Saturday, December 23, 2006

Violence (3): Let's git colonial

I think of this one as the "let's go colonial" rant.  Blackfive excerpted it:  The whole thing is at Ace of Spades Thoughts On The Firestorm Over Iraq 12/07/06.

This is kind of a classic "middlebrow" rightwing rant.  As analysis, it's worthless.  As an example of the ugly rhetoric about killing and violence that colonial-type wars generate, it's banal and depressing.  As an example of the contradictory, foolish floundering around to position oneself to use a "stab-in-the-back" excuse for the loss of Bush's Iraq War, it's sad but instructive.  Ace writes:

With the American forces departed, the restraints come off the Shi'ites entirely. What, precisely, will all those militias do when they no longer have American patrols to dodge, or American soldiers to snipe at?

Of course the full force and fury of decades of hatred and desire for vengeance will be visited upon Sunni men, women, and children. What we are seeing as far as "sectarian violence" now is nothing compared to what will transpire when the moderating force of American troops is removed from the equation.

It's unlikely that the role of hated foreign troops is more "moderating" than inflaming, on the whole.  What will Ace be saying if Bush makes the threatening tilt toward the Shi'a side in the civil war?  This is probably an indication:

That's [surrendering to the Shi'a] their [the Sunnis] best option. The other option - the one they may finally have brought to fruition - is to have no power at all, and to be driven out of the cities into the barren (and oil-free) wastelands of the western deserts, to live out their lives in misery and privation, and to occasionally have these sad lives cut short by Shi'ite gangs raiding villages and killing them by the dozens.

It's time to use that fact to our advantage. It's time to get "realistic." And the realistic way to settle this is to announce - couched in diplomatic language that makes it seem less vicious than it actually is - that unless the Sunnis disarm immediately, and before the Shi'ite militas do, the US can no longer justify the cost in lives to protect the Sunnis from Shi'ite militas. Compliant Sunni areas that give up or drive out their Al Qaeda or Ba'athists terrorists will have US/coaltion garrisons to defend them, and vigorous patrolling to protect them from murder.

Areas which do not comply will be left to the tender mercies of the law of superior firepower.

I hate to treat this like it's more reality-based than it is.  But I will point out that the Sunnis have reason to be dissatisfied with the level of protection they are getting against Shi'a militia.  And vice versa.
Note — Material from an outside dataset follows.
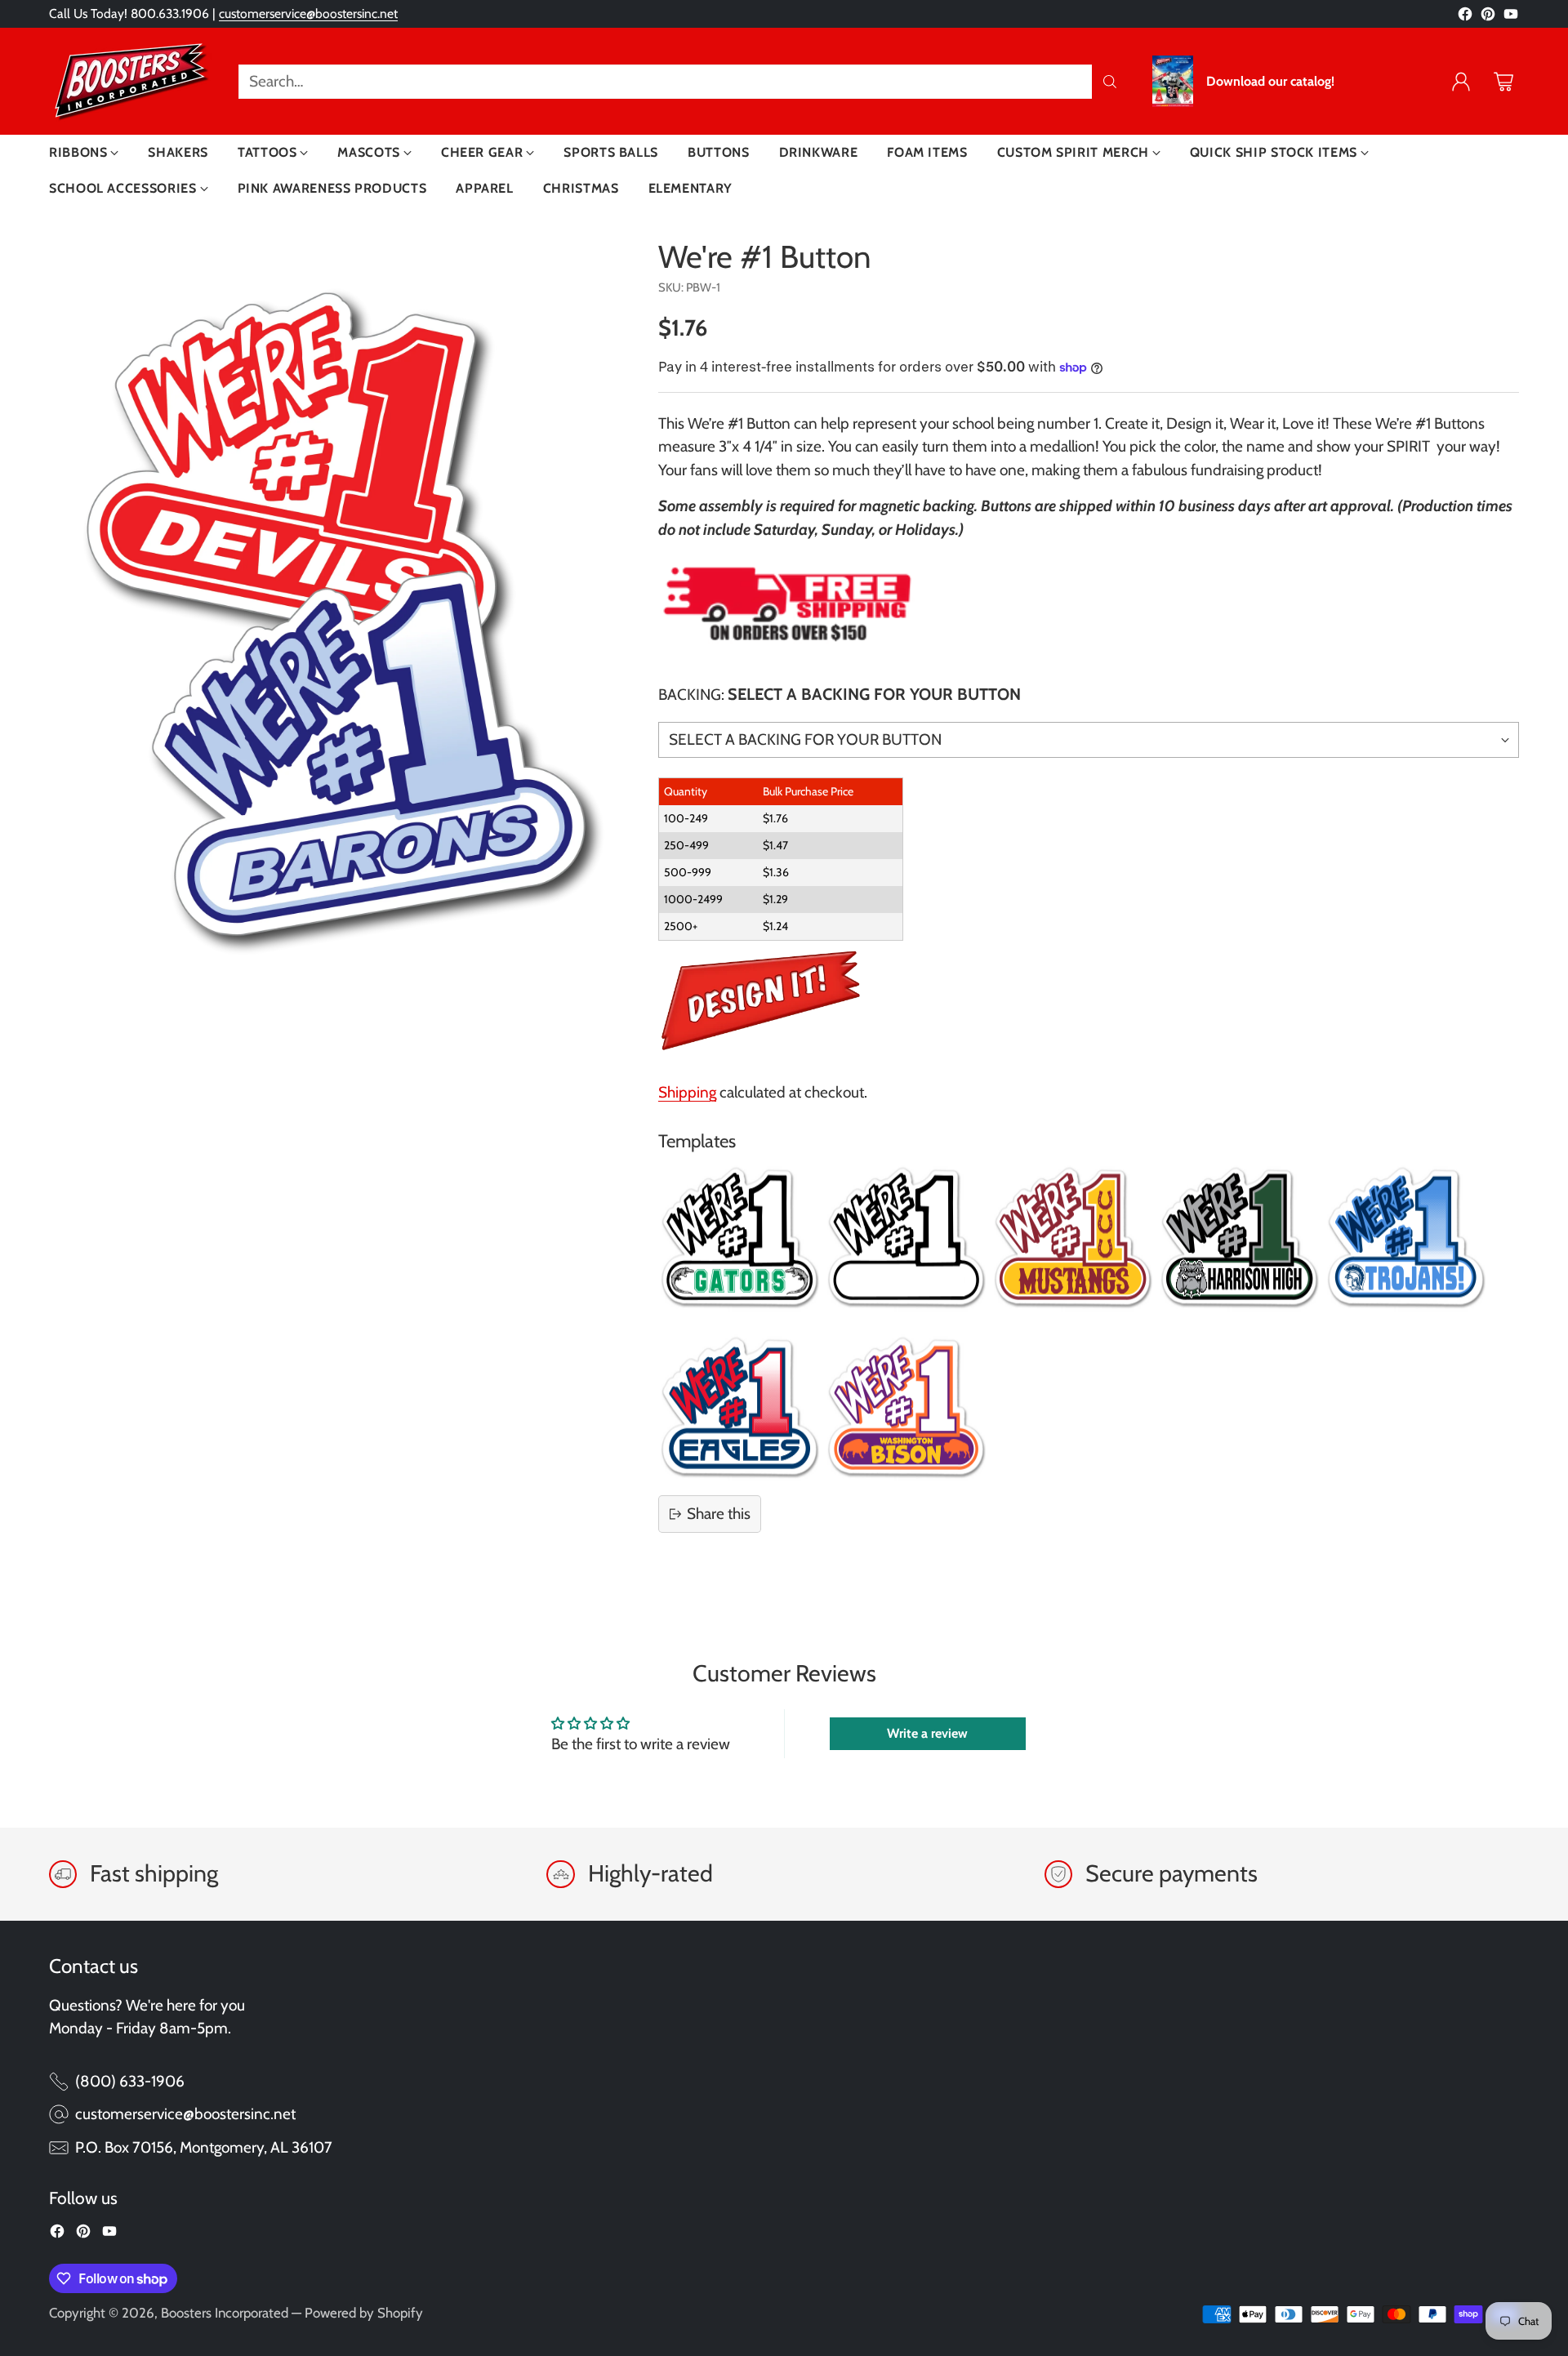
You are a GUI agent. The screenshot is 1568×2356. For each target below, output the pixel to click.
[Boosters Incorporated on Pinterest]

In fact, Ace sounds like he's already in favor of the escalation, tilt-to-the-Shi'a option:

The warplan should be the opposite of that suggested by Baker. Baker claims we must stop making fighting Al Qaeda the priority, and instead seek peace. That's quite wrong. We should refocus on killing Al Qaeda and Shi'ite militiamen who attack US troops, and let peace seek itself, through the brutal methods by which peace is usually ultimately had.

The word "pacify" has a nice connotation, suggesting coddling a baby by giving it warm milk to suckle on. In historical reality, populations are "pacified" through extremely brutal, dirty, and nasty means, killed, raped, butchered, and driven out of their homelands until they ultimately lose all hope of military victory and all desire to fight. ...

In any area where the US is not so welcome by the locals, then they have chosen the manner by which their dispute shall be settled, and such disputes are never settled happily. One side is simply killled and brutalized so badly they're no longer capable of fighting at all.

Let that be the victory in Iraq.

I guess Ace has gotten beyond all that girlie-man talk about bringing democracy and liberating the Iraqis and being their friends and yadda, yadda.  He's ready for the let's-teach-the-ungrateful-natives-a-lesson phase that all colonial wars get to, if they go on long enough.  It really sounds like that's being partially put into practice already.